That's enormous? Not by supercomputing standards, it isn't, nor by
the standards of modern workstations. My point is that, with very
short lists of less than 50, the performance is going to be dominated
by the details of the code, language, compiler and hardware and not
by the algorithmic efficiency.

If you think about it, the ability to perform every operation in O(1)
immediately gives you an O(N) search and an O(N) sort for general
data, which is well-known to be impossible. So any such claims are
either nonsense, or based on one of the usual misanalyses that lose
factors of O(log N).

Consider the following:

Your old data is sorted in a vector A(1...N). Locate the new
item by binary chop, using at most 8 (sic) tests, and assume that
it is located after item K.

Copy A(2...M), the new item and A(M+1...N) to a vector B(1...N)
and repeat using B as the old vector.

You will be using at most 1K bytes of workspace, which will stay
well within the primary cache, and should get the code down to
fewer than 20 conditional branches. It should go like the clappers
on most modern CPUs, and the time will be dominated by the time
obtaining the new item and servicing the one that is removed.

Dann Corbit

unread,
Oct 7, 1999, 3:00:00 AM10/7/99
to
[snip]

> Which generates another question:
> What about hashing queues or distribution queues? Has anyone done
research
> in this area? I don't see why you could not make one.
A groovy idea has occurred to me:

A linear time hashing queue.

Consider the following (as a 'frinstance'):

The key for the queue is a short unsigned integer that ranges from 0 to
65535.
For each of these values, we have a linked list. So to get the top priority
item, we just get the first item from list[0] unless that is empty. In that
case, we go to list[1], etc. In that way, every single operation has
constant time.

A priority queue with *all* operations O(1)!!

You may object that this method assumes a lot about the data. However, I
have a solution to that problem also. In any case, variants on this theme
could be used to create partly hashing queues, etc. (hash on just a part of
the key to search only a subset).

Please note: I am *NOT* talking about the 50 item queue anymore. This is a
completely separate idea.

Dann Corbit

unread,
Oct 7, 1999, 3:00:00 AM10/7/99
to
Nick Maclaren <nm...@cus.cam.ac.uk> wrote in message
news:7til9k$fh4$1...@pegasus.csx.cam.ac.uk...
[snip]
> In particular, if you claim that you can locate an item amongst N
> sorted items in unit time, you are using a somewhat unusual
> computational model.

In the case of a priority queue, you are looking at finding only the "top"
item, so it is the first item in the list.

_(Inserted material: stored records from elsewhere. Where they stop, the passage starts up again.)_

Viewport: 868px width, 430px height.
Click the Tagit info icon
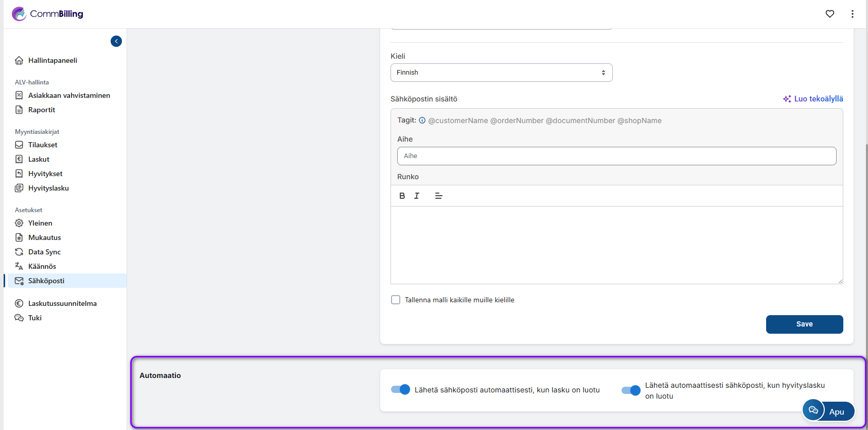click(x=422, y=121)
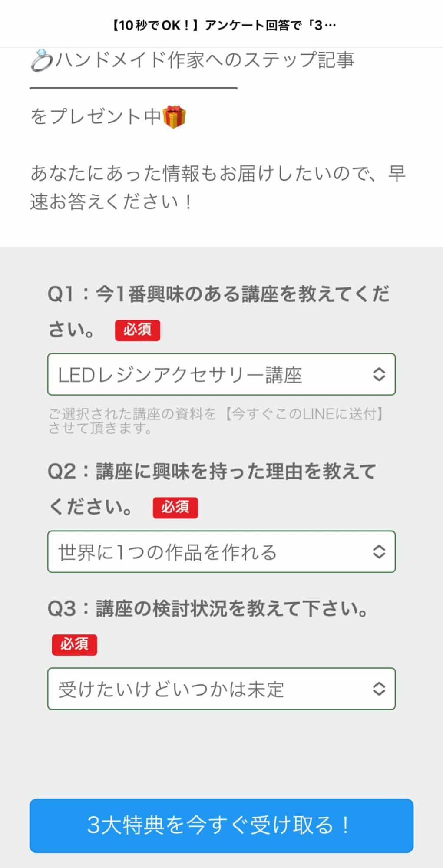
Task: Click the horizontal divider line under the heading
Action: click(x=132, y=88)
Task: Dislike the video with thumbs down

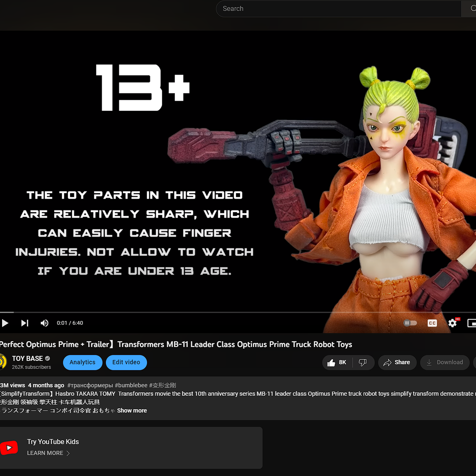Action: tap(363, 363)
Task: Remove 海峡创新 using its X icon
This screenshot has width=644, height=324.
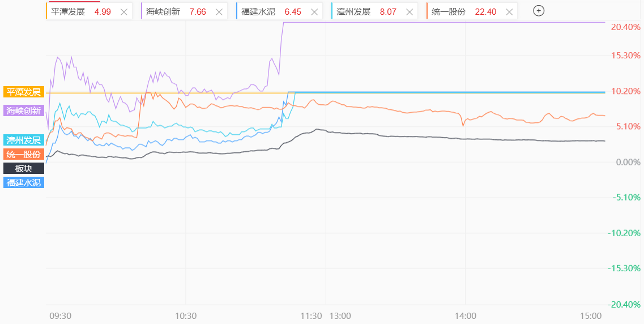Action: click(219, 11)
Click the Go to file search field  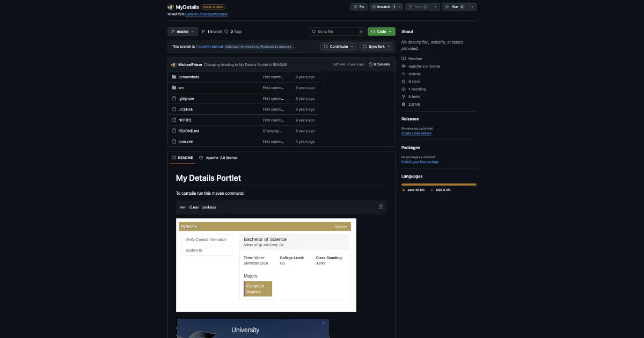[x=337, y=32]

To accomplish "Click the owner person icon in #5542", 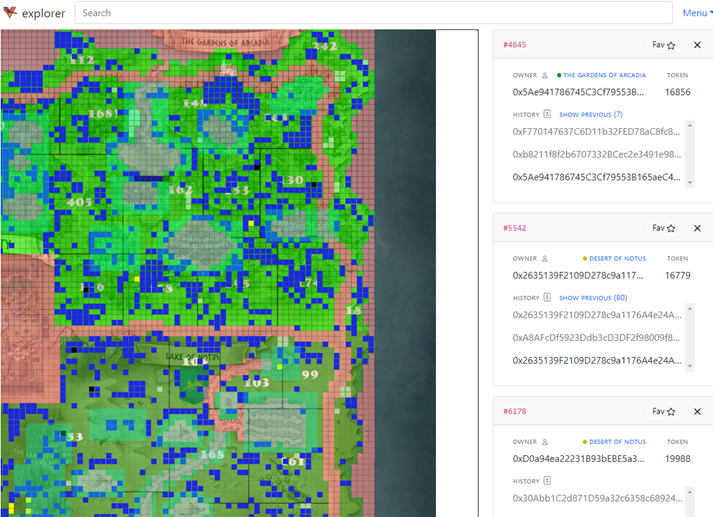I will [x=545, y=258].
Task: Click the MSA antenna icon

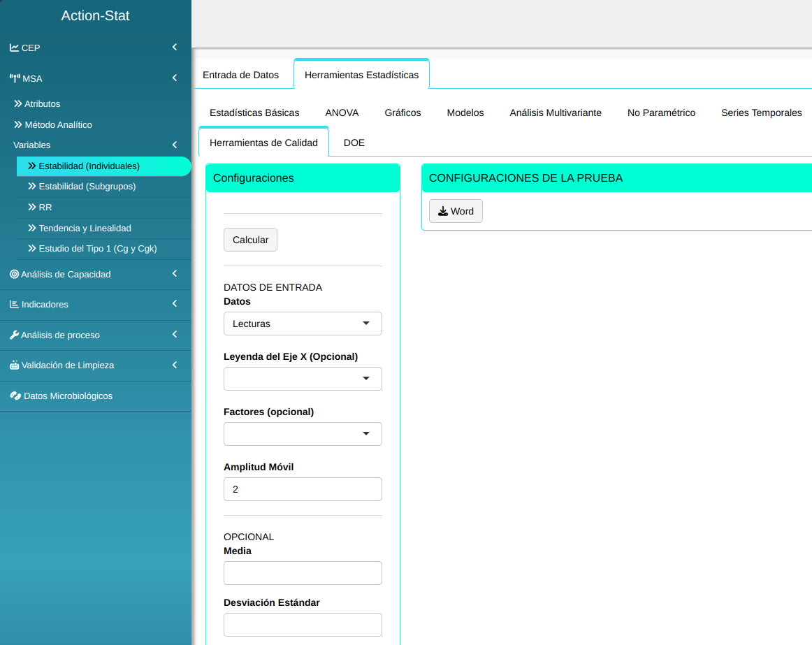Action: click(15, 79)
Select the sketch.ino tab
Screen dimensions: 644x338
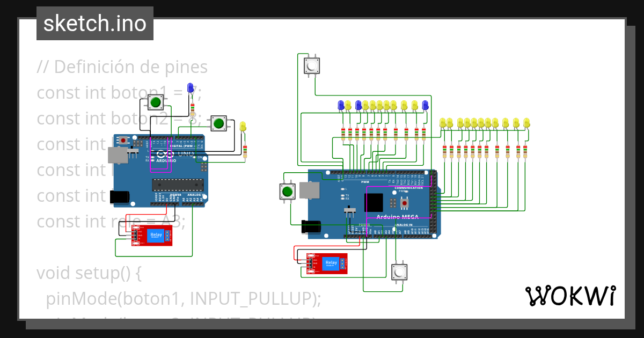pos(94,23)
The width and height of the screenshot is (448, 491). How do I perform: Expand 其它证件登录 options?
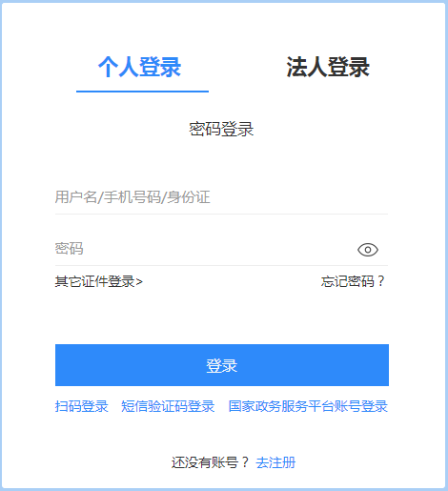pyautogui.click(x=99, y=281)
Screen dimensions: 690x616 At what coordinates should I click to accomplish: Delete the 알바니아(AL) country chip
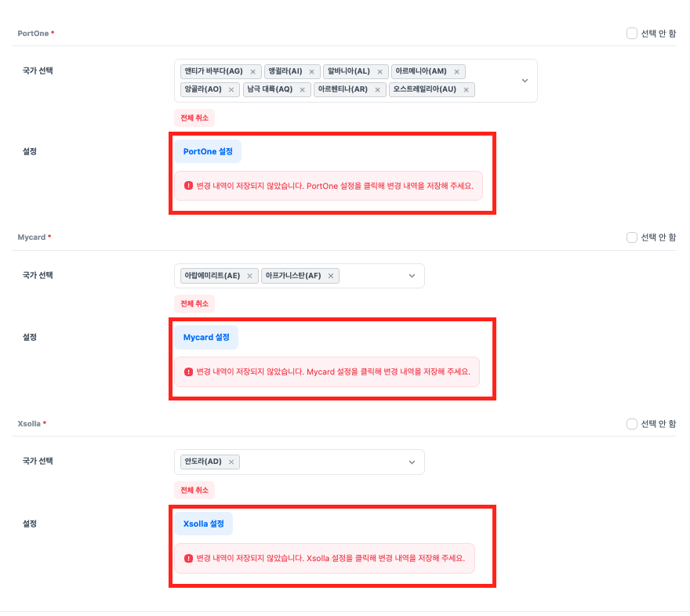tap(380, 71)
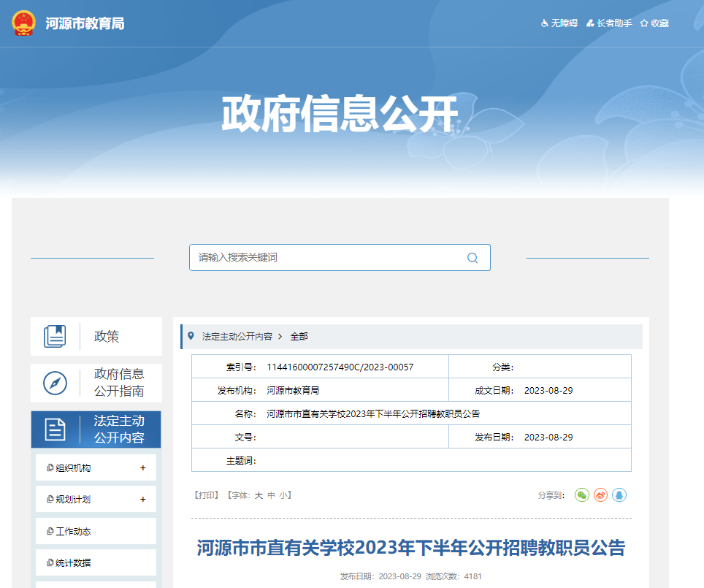Expand the 组织机构 plus sign

pyautogui.click(x=143, y=468)
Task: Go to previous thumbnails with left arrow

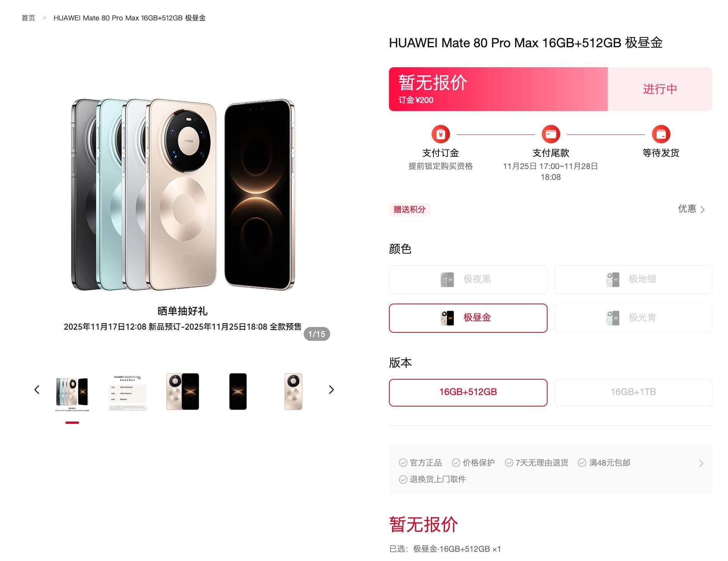Action: [x=37, y=390]
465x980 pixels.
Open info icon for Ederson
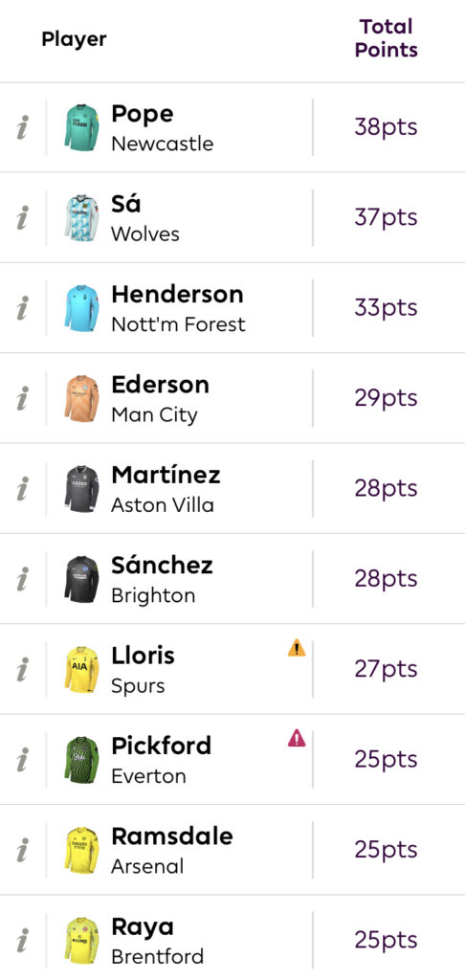(x=23, y=398)
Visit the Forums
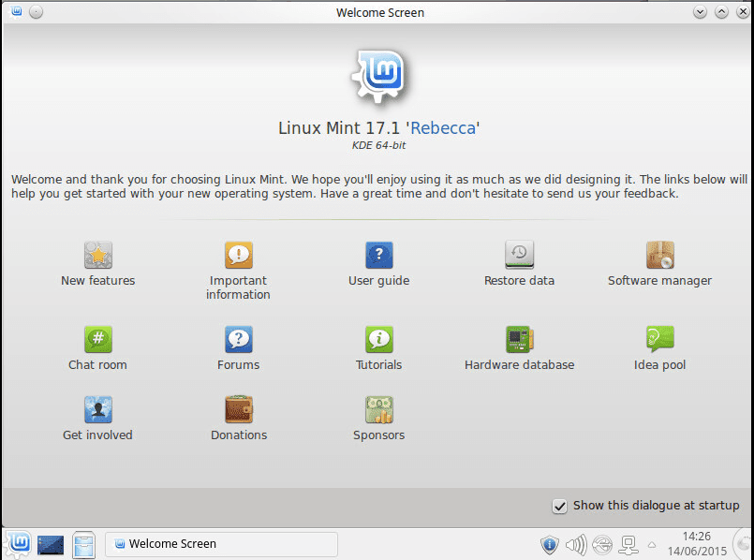This screenshot has width=754, height=560. pos(238,338)
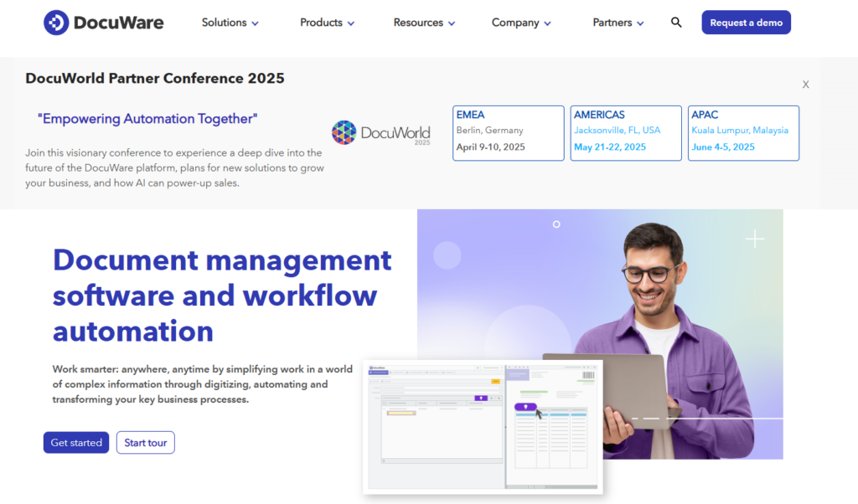Viewport: 858px width, 504px height.
Task: Open the Company menu
Action: click(x=521, y=23)
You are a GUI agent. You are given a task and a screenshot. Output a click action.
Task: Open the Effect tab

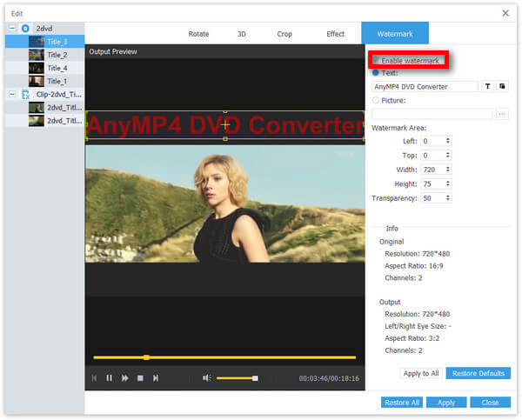[335, 34]
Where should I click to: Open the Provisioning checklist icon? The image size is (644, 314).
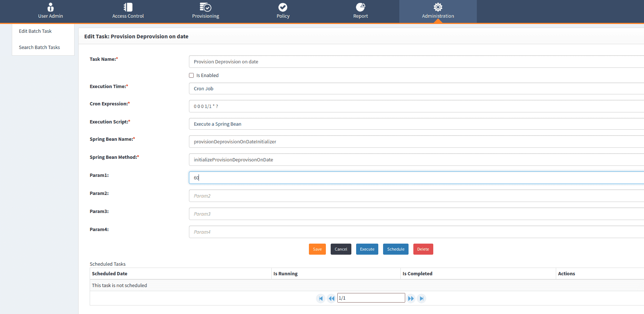[x=205, y=7]
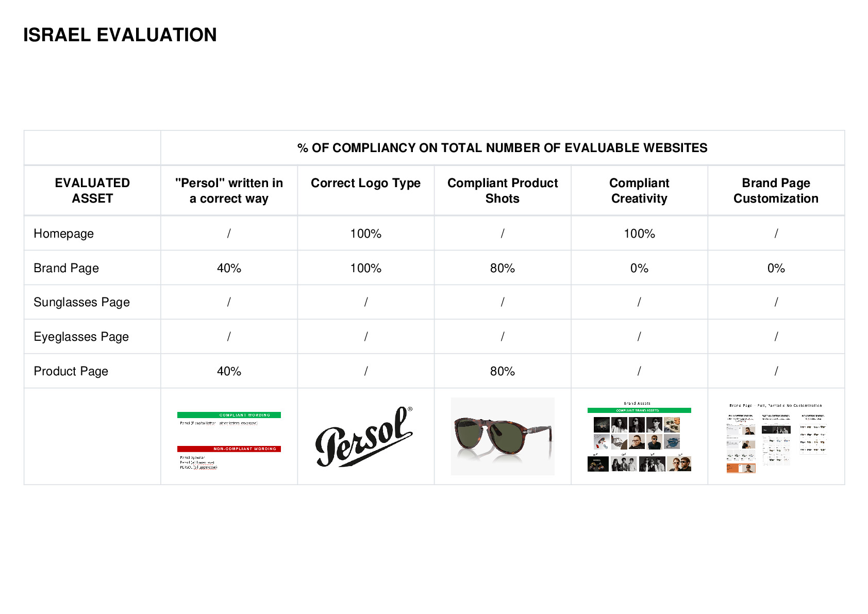The image size is (868, 614).
Task: Click the Correct Logo Type column header
Action: tap(365, 183)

The item is not arbitrary.

Nick Maclaren

unread,
Oct 7, 1999, 3:00:00 AM10/7/99
to

In article <yokogeb...@daimi.au.dk>,

Jakob Pagter <pag...@daimi.au.dk> writes:
|>
|> BTW, I am sure that the term might have been taken from probability
|> theory, as well many other words used in computer science were not
|> invented by computer scientists (like computer, science, etc.), but it
|> is a rather standard expression that you'll find in basically
|> algorithms and data structures book.

I first saw it about 15-20 years back, and have more than once tried
to track down a definition. In particular, it is critical when doing
complexity analysis to know the EXACT specification of the primitives
that it is built on and the ones it provides. If it isn't a simple
queue, with the extra primitive of addition at an arbitrary point,
what the heck IS it?

Yes, the term is extensively used, but you would be amazed at how few
algorithmic texts contain a precise definition of any of their terms,
and how many alternative interpretations there are of many of them.
This is the root cause of many of the flame wars about whether Fred's
pet sorting method is O(N/log N) or O(N log^2 N). Oh, and neither
the Web reference that the previous posting mentioned nor most of
the things that it referred to do :-)

In particular, if you claim that you can locate an item amongst N
sorted items in unit time, you are using a somewhat unusual
computational model.

Jakob Pagter

unread,
Oct 7, 1999, 3:00:00 AM10/7/99
to
nm...@cus.cam.ac.uk (Nick Maclaren) writes:

> In article <yokogeb...@daimi.au.dk>,
> Jakob Pagter <pag...@daimi.au.dk> writes:
> |>
> |> BTW, I am sure that the term might have been taken from probability
> |> theory, as well many other words used in computer science were not
> |> invented by computer scientists (like computer, science, etc.), but it
> |> is a rather standard expression that you'll find in basically
> |> algorithms and data structures book.
>
> I first saw it about 15-20 years back, and have more than once tried
> to track down a definition. In particular, it is critical when doing
> complexity analysis to know the EXACT specification of the primitives
> that it is built on and the ones it provides. If it isn't a simple
> queue, with the extra primitive of addition at an arbitrary point,
> what the heck IS it?

> Yes, the term is extensively used, but you would be amazed at how few
> algorithmic texts contain a precise definition of any of their terms,
> and how many alternative interpretations there are of many of them.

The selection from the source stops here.